Proper sanitation in fields and of tools is essential in preventing and controlling the spread of D. dipsaci because they can survive and reproduce in infected plants and residues. The fourth-stage juvenile is the most resilient and can survive repeated desiccation or drying and recover upon rehydration. All infected tissues should be removed from growing sites and destroyed to control populations, and all farm tools and equipment should be cleaned of potentially contaminated soil before moving them to a new location.

Races of D. dipsaci are highly host-specific, so employing a three-year crop rotation can deprive the nematodes of a suitable host and starve the population. Because some weeds serve as hosts for nematodes, controlling weeds in fields decreases the number of susceptible hosts and the ability of the nematodes to survive and spread.

The time a susceptible host crop is planted also increases the severity of nematode damage. Cooler temperatures and lower humidity can suppress the reproduction and infestation rates of D. dipsaci. Growers should avoid planting susceptible bulbs, seeds, or seedlings during seasons of peak nematode infection.
Soil fumigation in fields during fall can control nematodes on a susceptible crop in the spring.

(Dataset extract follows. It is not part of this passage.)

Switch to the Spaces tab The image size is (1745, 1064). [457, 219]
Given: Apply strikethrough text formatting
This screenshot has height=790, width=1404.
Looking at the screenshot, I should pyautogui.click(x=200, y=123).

A nematicide fumigant that is specific to the genus Ditylenchus should be used. Selectively fumigate only the regions of the fields that are infected to ensure that the high cost of fumigating does not mitigate the economic gain from saving crops from nematode damage. Fumigants are usually applied before planting and subsequently after emergence.

==Importance==
Nearly 450 different plant species are susceptible to D. dipsaci due to the vast number of races. Many of these plants are economically valuable food crops and ornamentals and cannot be sold if they are infected or damaged by stem and bulb nematodes. D. dipsaci is especially important economically because the damage it can cause renders the plants unmarketable. Crops such as onions and carrots cannot be sold because the products are infected and damaged. Other crops such as alfalfa, oats, and tulips that are not used primarily for their roots still suffer necrosis and stunting that slowly destroys the plant. Seeds, bulbs, or saplings infected with nematodes often do not survive to maturity and are worthless.